Когда я теперь вспоминаю обо всех этих серьезных, умных людях, так сердечно принявших меня в свою среду, — я удивляюсь этому. Но тогда все казалось естественным, и я смело шла вперед, не спрашивая — «за что мне сие?»
Так или иначе, успех «Летней картинки» определил мою судьбу, показав мне, что я могу рассчитывать на литературный заработок. Театр не увлекал меня: я знала, что при моей наружности я дальше водевилей не пойду, а меня влекло совсем к другому.
К этому времени я уже совсем вошла в московскую жизнь и Киев мне казался странным, далеким сном.
* * *
Москва!

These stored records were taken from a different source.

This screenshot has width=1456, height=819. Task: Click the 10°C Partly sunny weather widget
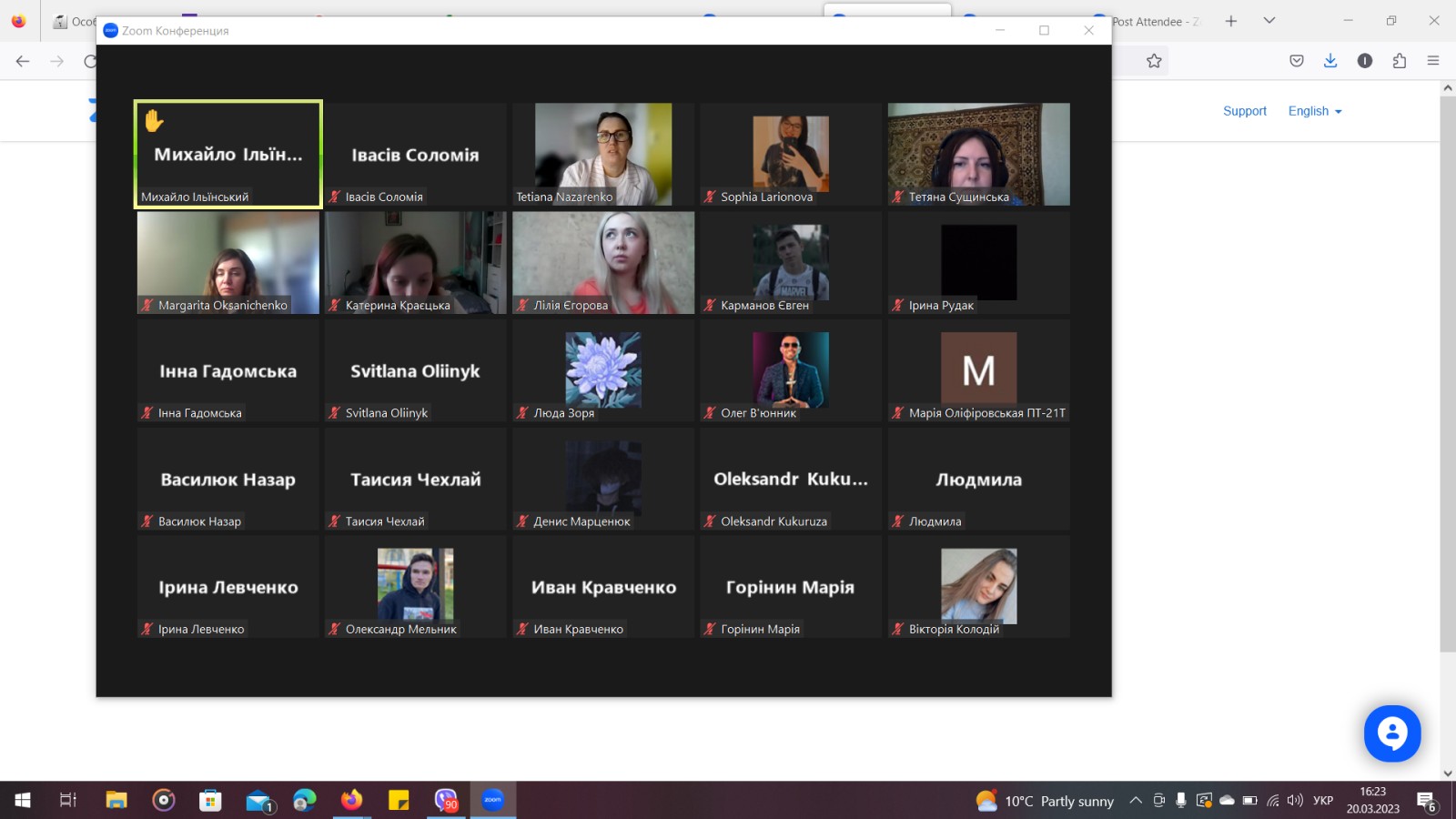(1045, 801)
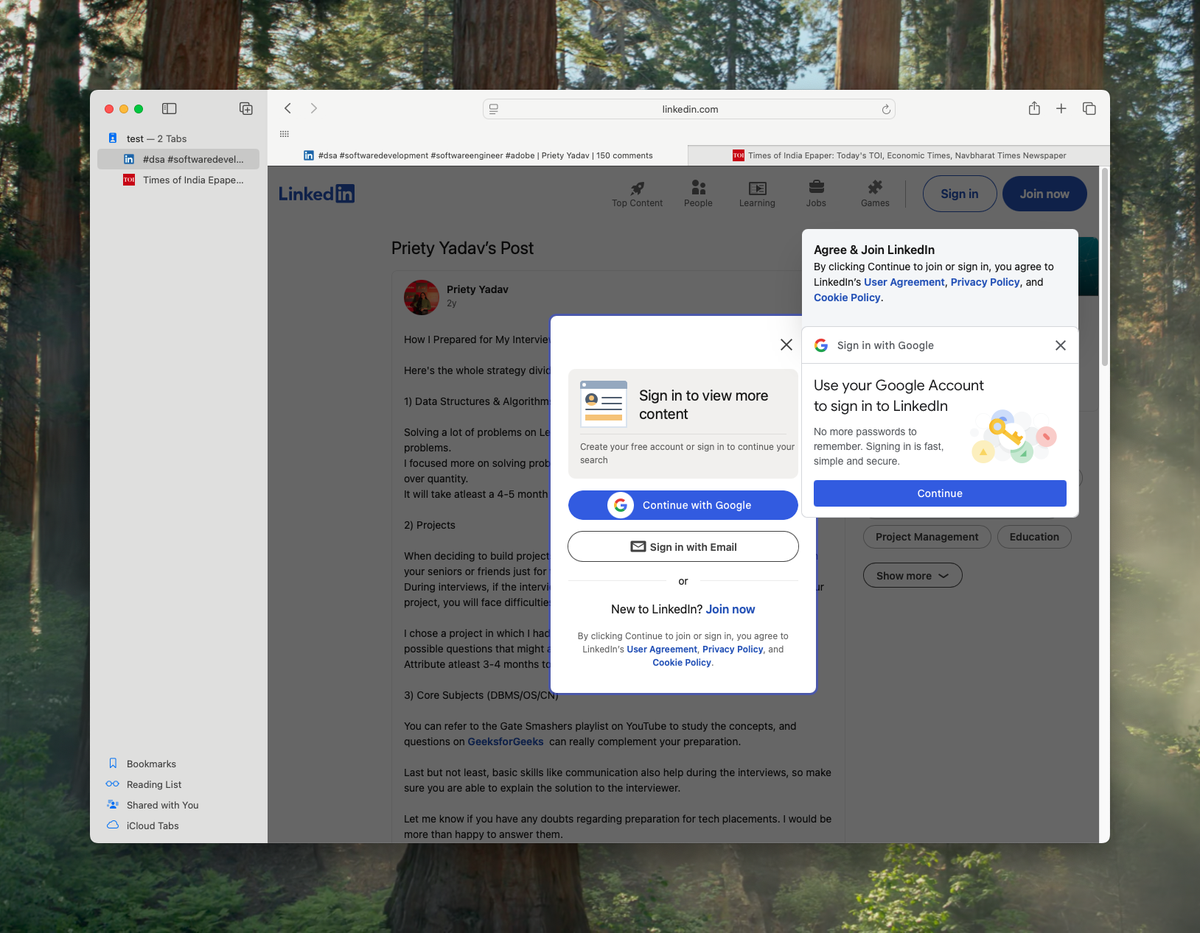
Task: Open the GeeksforGeeks link in the post
Action: (505, 741)
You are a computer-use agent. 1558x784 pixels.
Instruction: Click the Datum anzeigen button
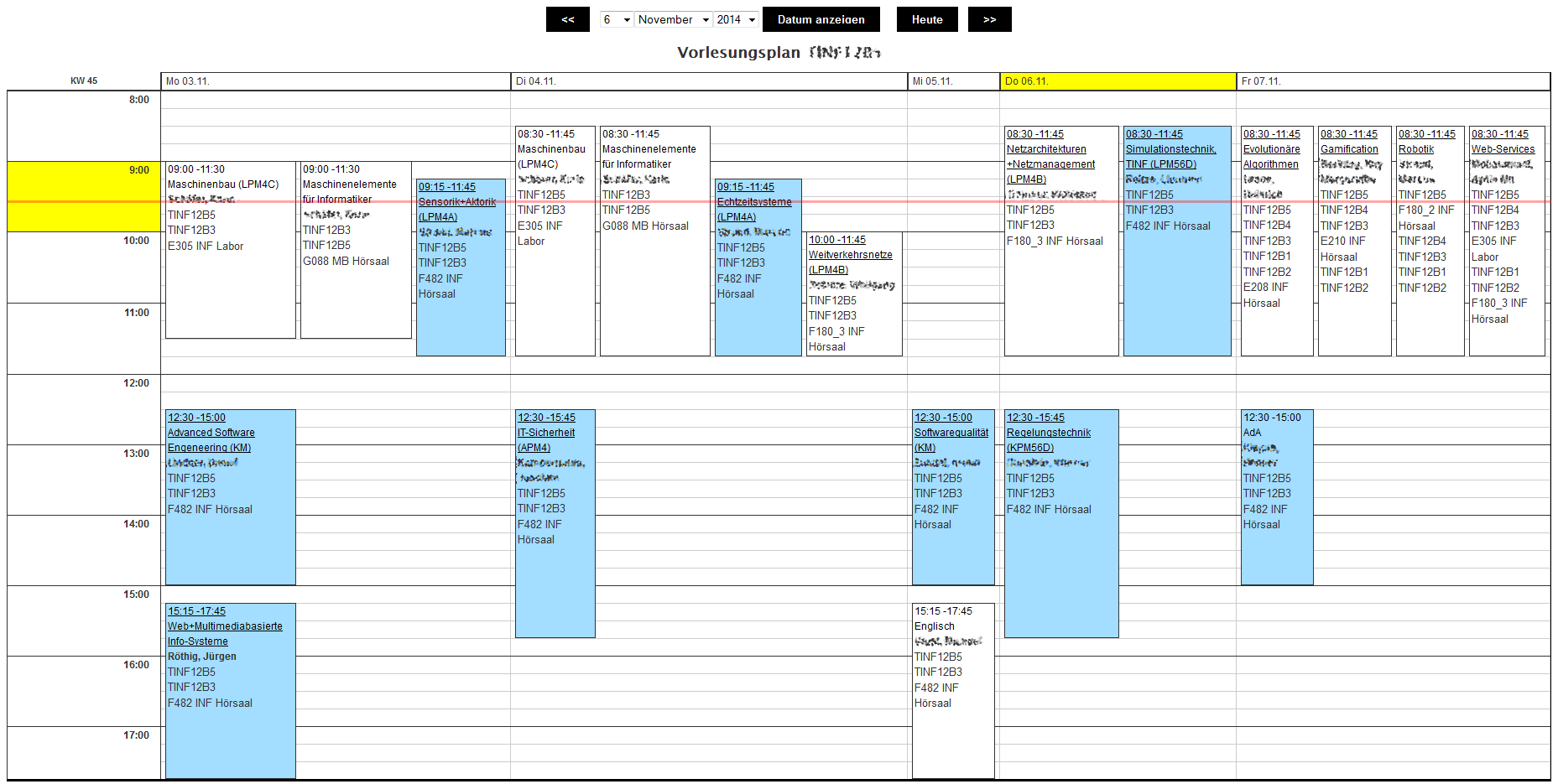821,19
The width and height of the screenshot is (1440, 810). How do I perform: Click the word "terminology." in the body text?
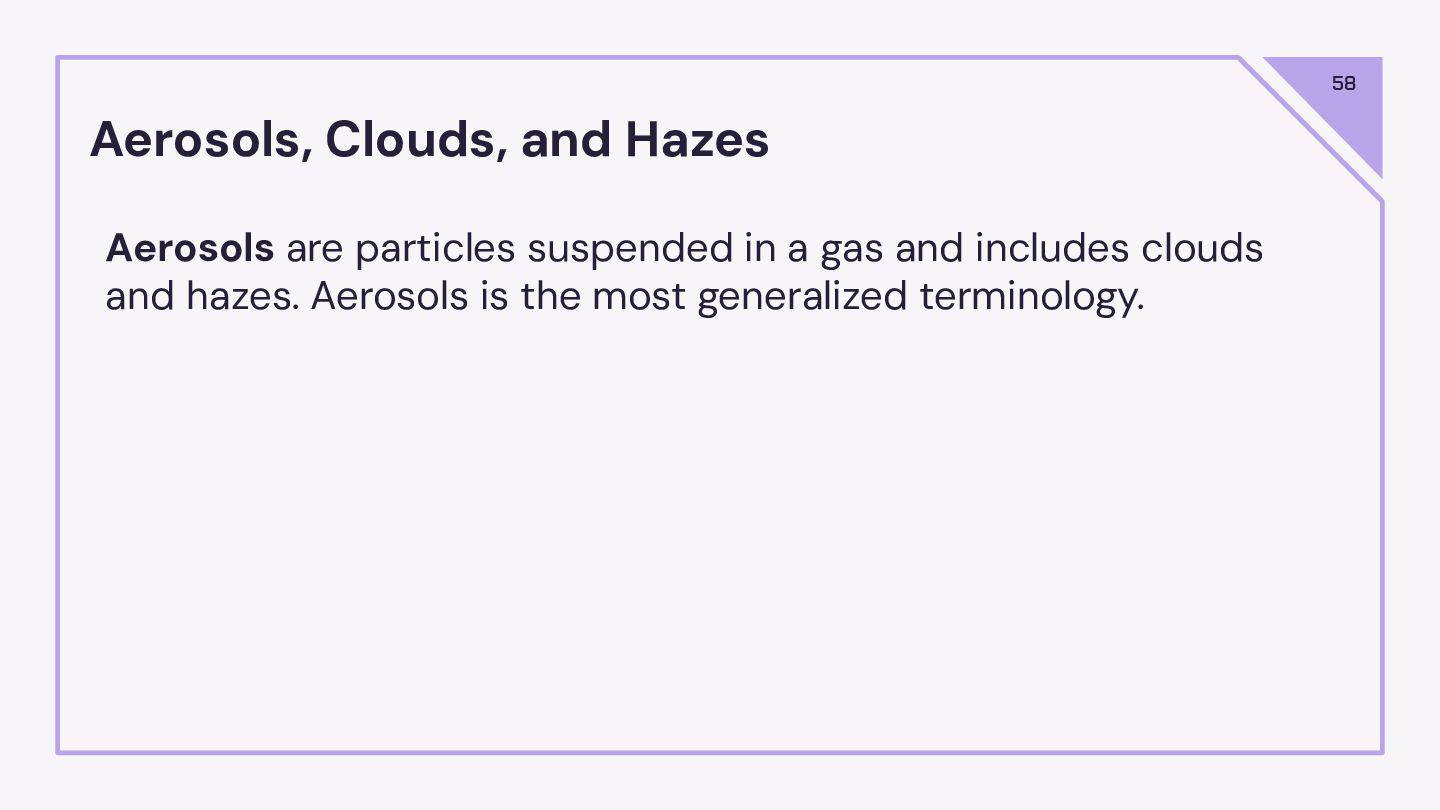[1031, 296]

Пестрая, красочная, пряничная, игрушечная Москва, такая, как ее потом Кандинский увидел: залитая солнцем закатным — никогда так не хороша, как в закатный час: с церквями красными, зелеными, розовыми; с синезвездными куполами и золотыми маковками; с розовым Страстным монастырем напротив насупившегося Пушкина, с Новодевичьим, где каждую минуту отбивают часы и падают минуты с высокой башни на тихое кладбище, где черные монашки зажигают лампады у могил, — падают с хрустальным звоном, точно жемчужины на дно серебряной чаши.
Москва с зелеными бульварами, с тройками и «голубчиками», позванивающими бубенцами: «Эх, прокачу по первопутку!» С белыми половыми в трактирах, что, ласково потряхивая волосами, в скобку подстриженными, гостей по имени-отчеству приветствуют: «Добро пожаловать, Михаил Алексеевич… Давненько не были, Александра Петровна»!
Москва с Замоскворечьем, где тяжелые ворота на засов заперты, а в домах от лампадок — чад, от перин — теснота, и после 10-ти все спит, только цепные собаки лают; с Хитровым рынком, где ужас и нищета в сердце города гнездятся, и от холода дрогнут, и пьют, и грабят, и режут… С великолепными дворцами, то Альгамбра, то готика, где-нибудь на Знаменке, — с особнячками, в тихих переулках в садах утонувших; с запахом яблок зимой; с сайками на соломе; с цыганами в Грузинах, где после пяти часов утра старая ведьма, которая еще Апухтина помнит, яичницу жарит, а узкоглазая Стеша томным голосом песни поет, а смуглая Наташа одной рукой гостя обнимает, а другой в кармане шарит.
С Татьяниным днем безумным, когда все улицы «Гаудеамус» поют; с полицмейстерской парой — пристяжная, в стерлядку изогнувшись, — звери, не лошади… С революционным подпольем на Пресне, с Ляпинкой и Гиршами, где студенты живут, молодые, веселые и голодные…
Москва — прежняя, пестрая, шалая, своя собственная — и невозвратно ушедшая.